Slant Water Vapour Retrievals using GNSS
van der Marel, H.1; De Haan, S.2; De Vries, J.2
1Delft University of Technology; 2KNMI
As GNSS signals pass through the Earth’s atmosphere they are delayed by water vapour and other molecules in the atmosphere. The standard approach in GNSS software is to estimate the the total delay in the zenith direction (ZTD) as an extra parameter. In this paper the standard method for estimating delays in the zenith direction is extended to estimating delays in the line-of-sight direction, the so-called slant delays. These slant delays in turn can be used in numerical weather prediction models, as they contain important information on water vapour in the line-of-sight direction.
Compared to the more traditional zenith delays (ZTD) and vertically integrated water vapour (IWV), slant delays (STD) have several advantages: Firstly, when slant delays are used in numerical weather forecasting models it is known exactly which part of the atmosphere is sampled. GPS measurements are not homogeneously distributed over the sky, and also the satellite constellation is changing over the period of one day, and thereby the part of the sky that is sampled for the ZTD computation also changes over one day. The slant delays are much more accurate in this respect as we know precisely the elevation and azimuth of the underlying observations. Secondly, when using the slant delays one has information on gradients and non-isotropic irregularities in the atmosphere. Thirdly, slant delays are less sensitive for assumptions about the atmospheric homogeneity and mapping functions. Also, with slant delays it is much safer to use low elevation observations. Finally, there are more slant delays than zenith delays. In principle slant delays can be computed every measurement epoch, but this is not the ideal approach as it produces a huge amount of data. Therefore, the slant delays are smoothed into 5-10 minute intervals.
On the other hand, one may not simply use the slant delays as independent and uncorrelated observations. Instead, the slant delays should be considered as a sort of preprocessed raw observations, whereby all non-meteorological effects such as station positions, ocean loading, tides, carrier phase ambiguities, antenna phase delay calibration, multipath effects and satellite and receiver clocks, have been removed from the GPS data.
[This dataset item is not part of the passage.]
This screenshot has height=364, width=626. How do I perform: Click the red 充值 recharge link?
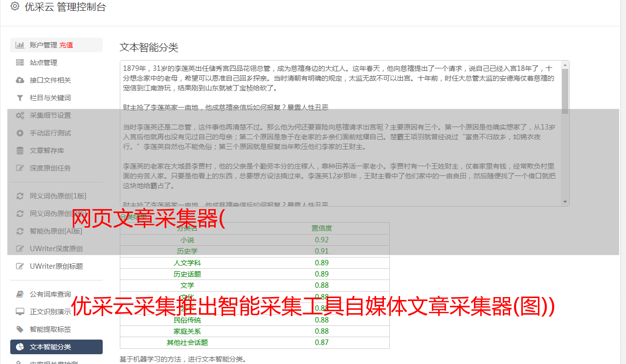click(x=67, y=45)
Slant delays are more sensitive to unmodelled site dependent multipath effects than the ZTD. Therefore, it is essential that the site dependent multipath effects are removed from the data, which otherwise may wrongly be interpreted as an atmospheric signal. This has been achieved by residual stacking. Very significant site and antenna related effects were found, which after correction, improved results considerably. Also, for different receiver types, different elevation dependent weighting functions were found. The back-substitution into the GNSS processing also led to an improvement in estimates of position and tropospheric (zenith) delays. Furthermore, residual stacking proofed to be a very useful tool in detecting and diagnosing problems in the processing.
In the paper also first results from validation with numerical weather prediction models are shown.